→ Problem requirements
Please count the lines of the material below that contain the string "Instruction" and give only that number.

---- Provided data

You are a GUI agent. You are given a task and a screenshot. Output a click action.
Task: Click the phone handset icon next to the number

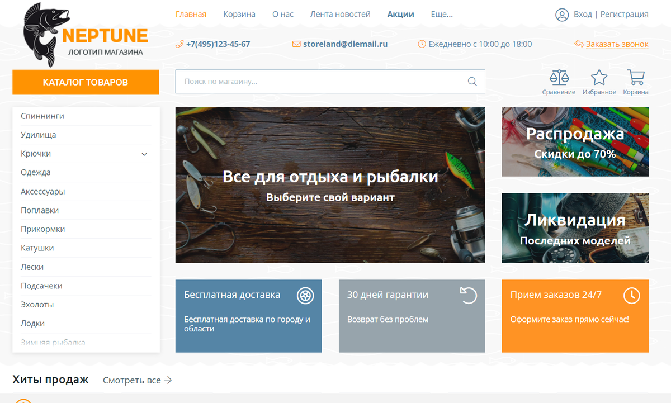point(180,44)
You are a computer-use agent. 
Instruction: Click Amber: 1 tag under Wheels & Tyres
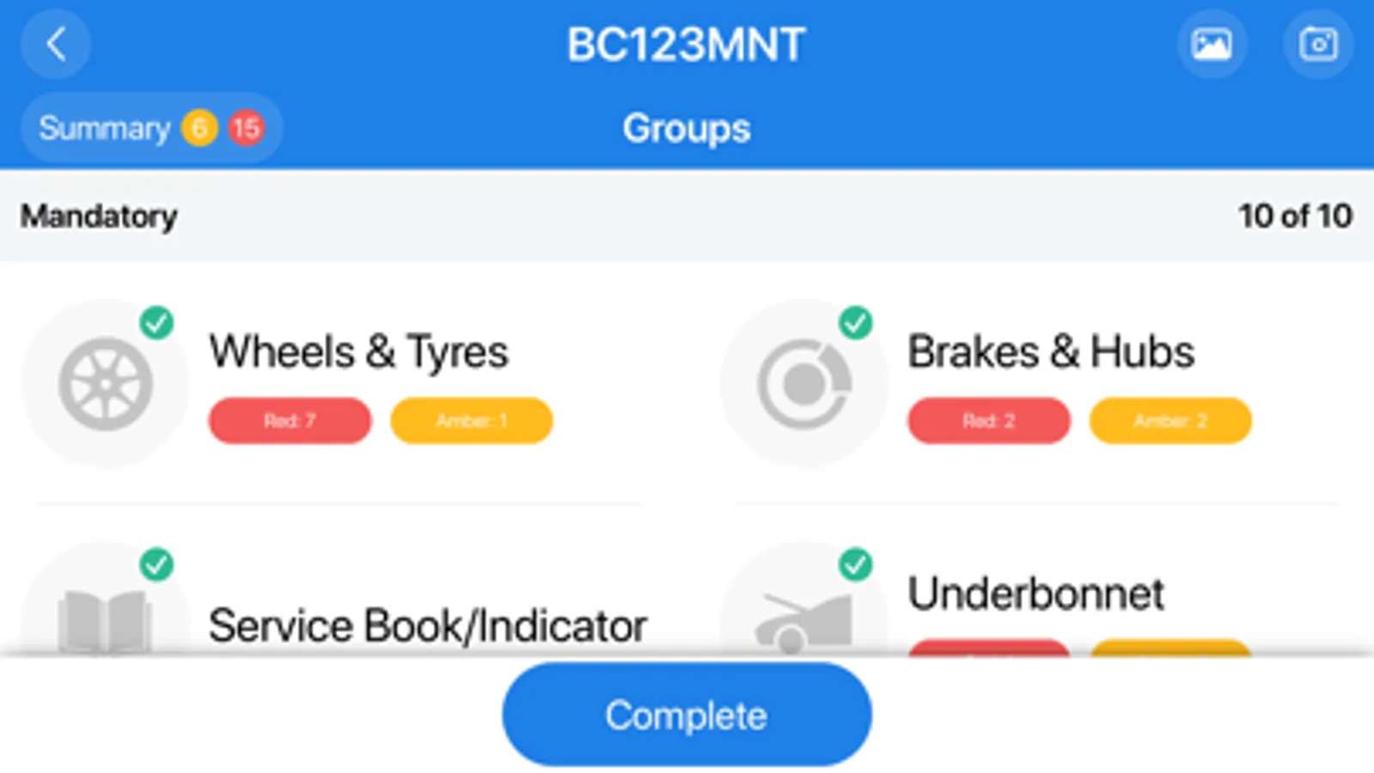[471, 421]
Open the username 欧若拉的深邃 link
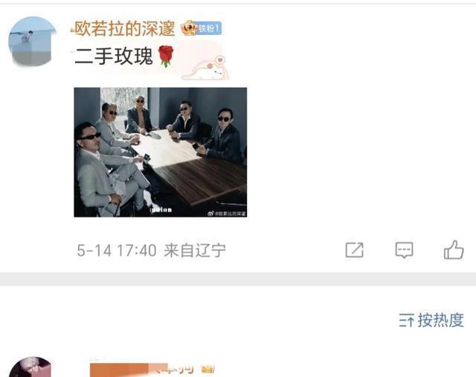The height and width of the screenshot is (377, 476). click(x=125, y=29)
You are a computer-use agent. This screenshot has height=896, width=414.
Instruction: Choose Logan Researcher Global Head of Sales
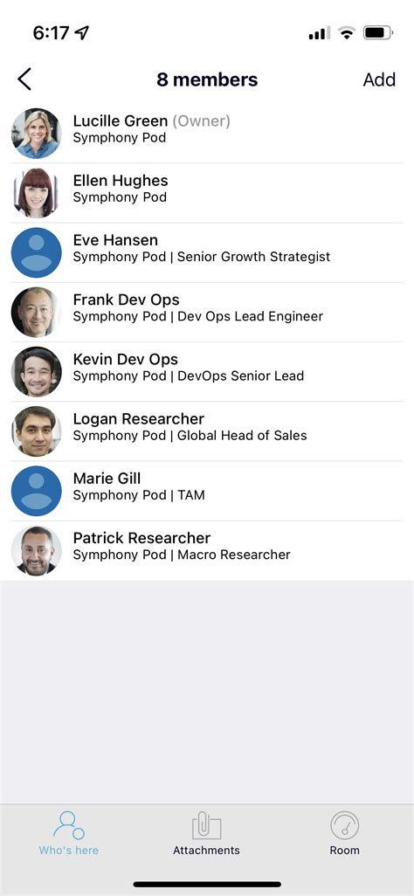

--------

→ Response for this exercise
2